Discovering salient prosodic cues and their interactions for automatic story segmentation in mandarin broadcast news. (English)
Multimedia Syst. 14, No. 4, 237-253 (2008).
Summary: This paper investigates speech prosody for automatic story segmentation in Mandarin broadcast news. Prosodic cues effectively used in English story segmentation deserve a re-investigation since the lexical tones of Mandarin may complicate the expressions of pitch declination and reset. Our data-oriented study shows that story boundaries cannot be clearly discriminated from utterance boundaries by speaker normalized pitch features due to their large variations across different Mandarin syllable tones. We thus propose to use speaker- and tone-normalized pitch features that can provide clear separations between utterance and story boundaries. Our study also shows that speaker-normalized pause duration is quite effective to separate between story and utterance boundaries, while speaker-normalized speech energy and syllable duration are not effective.
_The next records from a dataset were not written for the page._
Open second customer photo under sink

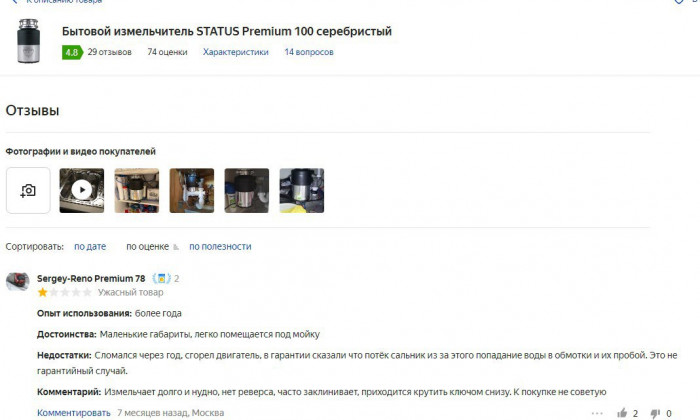tap(137, 191)
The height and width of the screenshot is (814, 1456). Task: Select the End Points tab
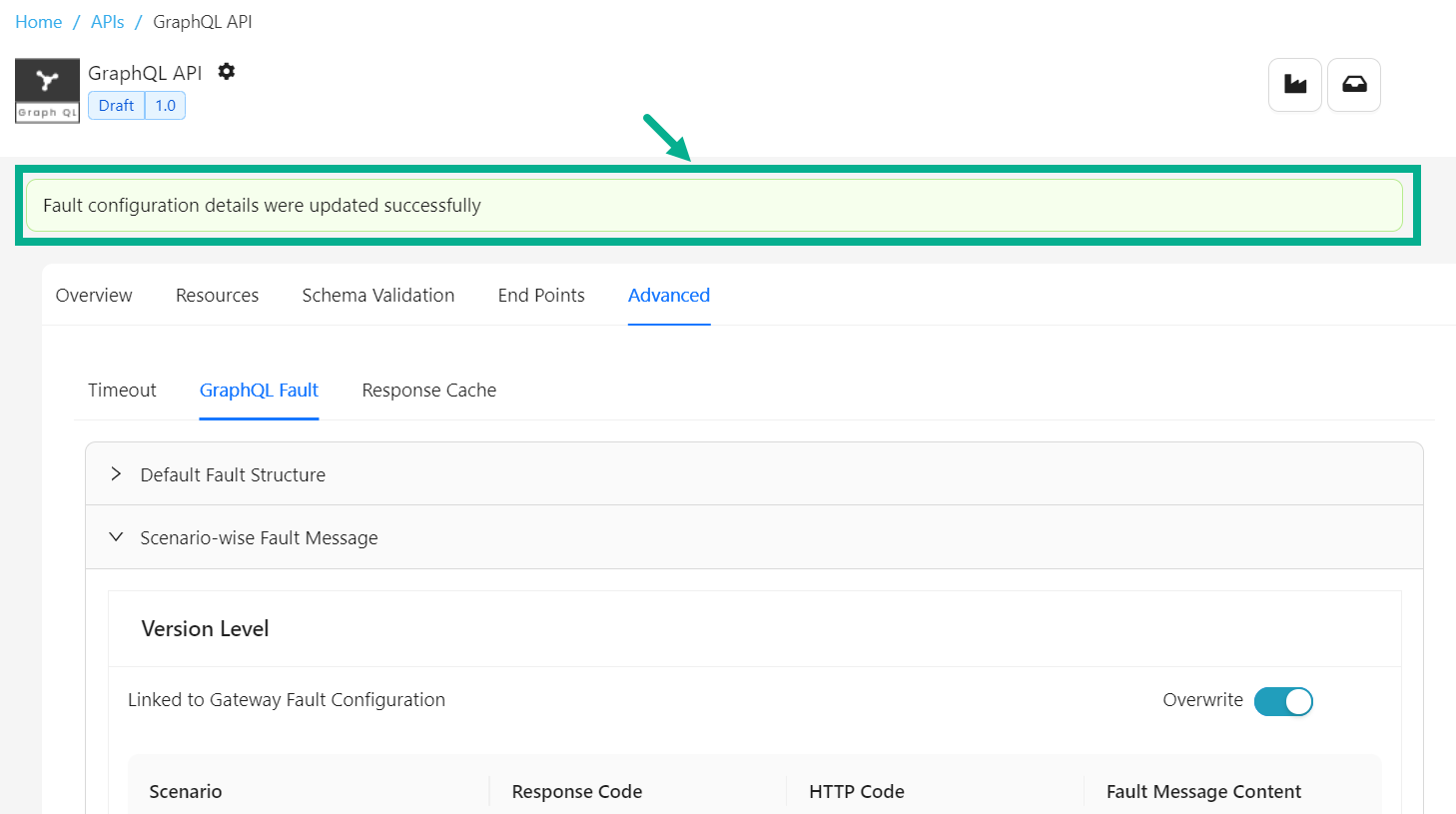click(541, 296)
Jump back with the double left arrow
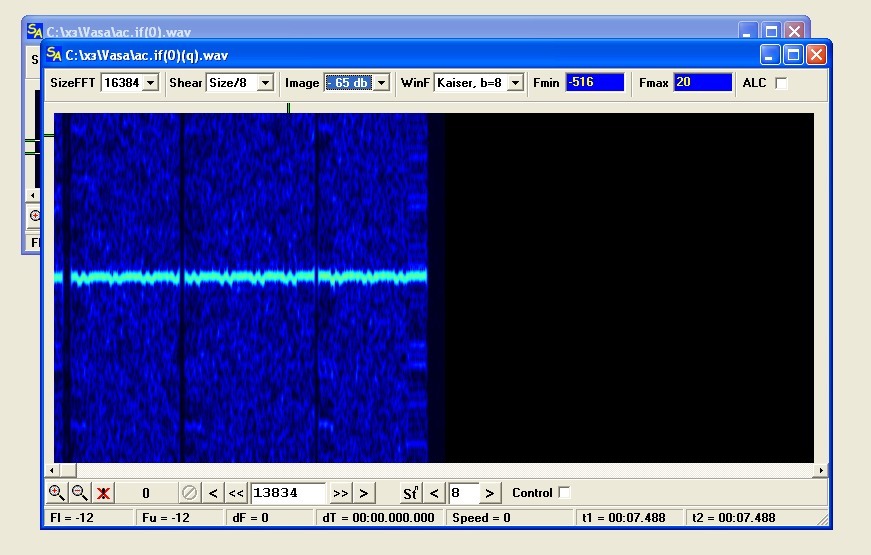This screenshot has height=555, width=871. click(x=236, y=493)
Experiments using decision trees for story boundary detection reinforce the difference between English and Chinese, i.e., speaker- and tone-normalized pitch features should be favorably adopted in Mandarin story segmentation. We show that the combination of different prosodic cues can achieve a very high $F$-measure of 93.04\% due to the complementarity between pause, pitch and energy. Analysis of the decision tree uncovered five major heuristics that show how speakers jointly utilize pause duration and pitch to separate speech into stories.